Wednesday, May 15, 2013

Nigerian Leader Admits Parts of the Country Now Under Control of Jihadists

http://cnsnews.com/news/article/nigerian-leader-admits-parts-country-now-under-control-jihadists

 

Nigerian Leader Admits Parts of the Country Now Under Control of Jihadists

May 15, 2013


By Patrick Goodenough

Subscribe to Patrick Goodenough RSS

Nigerian President Goodluck Jonathan has declared a state of emergency in three northern states rocked by Islamist violence (AP Photo/Jose Luis Magana, File)

(CNSNews.com) – Acknowledging that the state has lost control over some territory to radical Islamists, Nigerian President Goodluck Jonathan on Tuesday declared a state of emergency in three northern states.

“What we are facing is not just militancy or criminality, but a rebellion and insurgency by terrorist groups which pose a very serious threat to national unity and territorial integrity,” the leader of Africa’s most populous country said in a televised announcement.

“Already, some northern parts of Borno state have been taken over by groups whose allegiance is to different flags and ideologies,” he said.

“These terrorists and insurgents seem determined to establish control and authority over parts of our beloved nation and to progressively overwhelm the rest of the country. In many places, they have destroyed the Nigerian flag and other symbols of state authority and in their place, hoisted strange flags suggesting the exercise of alternative sovereignty.”

Jonathan declared an emergency in Borno, a state wedged into Nigeria’s north-eastern corner bordering Cameroon, Niger and Chad; and in two neighboring states, Yobe and Adamawa.
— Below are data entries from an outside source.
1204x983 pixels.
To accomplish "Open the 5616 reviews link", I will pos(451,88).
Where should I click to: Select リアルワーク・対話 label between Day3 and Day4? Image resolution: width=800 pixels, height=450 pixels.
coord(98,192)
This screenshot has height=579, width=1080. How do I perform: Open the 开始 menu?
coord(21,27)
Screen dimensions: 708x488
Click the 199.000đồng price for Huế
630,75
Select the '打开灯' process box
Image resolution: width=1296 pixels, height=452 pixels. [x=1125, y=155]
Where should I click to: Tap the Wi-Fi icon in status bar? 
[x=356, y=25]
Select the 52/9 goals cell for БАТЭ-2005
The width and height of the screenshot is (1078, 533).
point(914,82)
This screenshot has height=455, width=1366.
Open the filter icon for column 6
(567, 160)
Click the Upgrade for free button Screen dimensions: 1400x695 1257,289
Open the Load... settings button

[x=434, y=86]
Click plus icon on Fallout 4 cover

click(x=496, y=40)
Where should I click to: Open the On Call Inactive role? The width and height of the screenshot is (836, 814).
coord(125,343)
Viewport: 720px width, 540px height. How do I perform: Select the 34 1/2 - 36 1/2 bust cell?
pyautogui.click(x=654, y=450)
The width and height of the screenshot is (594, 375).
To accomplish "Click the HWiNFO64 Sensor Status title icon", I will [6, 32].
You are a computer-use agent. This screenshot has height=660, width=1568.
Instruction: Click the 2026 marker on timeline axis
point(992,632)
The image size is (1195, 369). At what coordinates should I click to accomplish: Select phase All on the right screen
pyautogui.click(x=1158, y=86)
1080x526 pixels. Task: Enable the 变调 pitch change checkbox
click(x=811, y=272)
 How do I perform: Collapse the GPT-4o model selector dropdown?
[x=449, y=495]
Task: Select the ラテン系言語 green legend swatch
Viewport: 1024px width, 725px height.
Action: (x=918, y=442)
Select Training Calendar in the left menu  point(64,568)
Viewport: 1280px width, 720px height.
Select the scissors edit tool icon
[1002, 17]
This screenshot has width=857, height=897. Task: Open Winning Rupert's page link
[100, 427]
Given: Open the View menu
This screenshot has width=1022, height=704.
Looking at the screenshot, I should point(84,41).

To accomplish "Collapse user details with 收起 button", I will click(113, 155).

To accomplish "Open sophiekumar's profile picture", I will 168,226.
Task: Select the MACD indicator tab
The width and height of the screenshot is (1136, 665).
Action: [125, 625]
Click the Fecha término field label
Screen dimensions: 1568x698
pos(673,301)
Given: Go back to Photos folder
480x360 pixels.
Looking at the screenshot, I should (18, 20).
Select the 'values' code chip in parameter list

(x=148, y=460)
He said armed forces would have sweeping powers of search and arrest. As for terrorists and their collaborators, “whoever they may be, wherever they may go, we will hunt them down, we will fish them out, and we will bring them to justice. No matter what it takes, we will win this war against terror.”

Shortly after the presidential broadcast, the secretary of the Christian Association of Nigeria (CAN) in Borno state, the Rev. Faye Pama Musa, was killed.

The Nation of Lagos said the pentecostal church pastor was trailed to his home and shot dead by two gunmen suspected to be members of Boko Haram, the Islamist group at the center of Nigeria’s security crisis.

Boko Haram has declared a violent “jihad” against Nigeria’s Christians while launching increasingly audacious attacks against government facilities.

More than 700 Christian deaths were attributed to the group last year alone, and its recent attacks included a May 7 assault on a prison and other government facilities in Borno that left 55 people dead – and saw 105 prisoners escape.

Jonathan said in his televised address such attacks “amount to a declaration of war.”

The Obama administration 11 months ago named three Boko Haram leaders under an executive order designed to disrupt funding to terrorists, but has resisted calls by some lawmakers to designate the group as a foreign terrorist organization (FTO).

Last January, State Department spokeswoman Victoria Nuland said the administration was still looking into the FTO designation question and “whether that’s the most effective way to deal with the organization.”

Despite Boko Haram’s targeting of Christians and its jihadist rhetoric – last August it demanded that Jonathan, a Christian, convert to Islam or resign – U.S. officials have played down religion as a main motivation.

“As you know, Boko Haram is at the moment a loosely constructed group attached to trying to address grievances in the north,” Nuland said last June.

Religion is “not the primary driver behind extremist violence in Nigeria,” then-assistant secretary of state for African affairs Johnnie Carson told a U.S. Senate hearing in March 2011, adding that Boko Haram was exploiting “the legitimate grievances of northern populations to garner recruits and public sympathy.”

On Tuesday night a CAN spokesman, Sunday Oibe, told the country’s Vanguard newspaper that Jonathan’s emergency decision justified what northern Christians had been saying for years about the urgent need to act against Boko Haram.

FTO designation makes it unlawful for any U.S. citizen to knowingly provide a group with “material support or resources.”

According to the State Department, designation also “signals to other governments our concern about named organizations,” “heightens public awareness and knowledge of terrorist organizations” and “stigmatizes and isolates designated terrorist organizations internationally.”

“FTO designations play a critical role in our fight against terrorism and are an effective means of curtailing support for terrorist activities and pressuring groups to get out of the terrorism business.”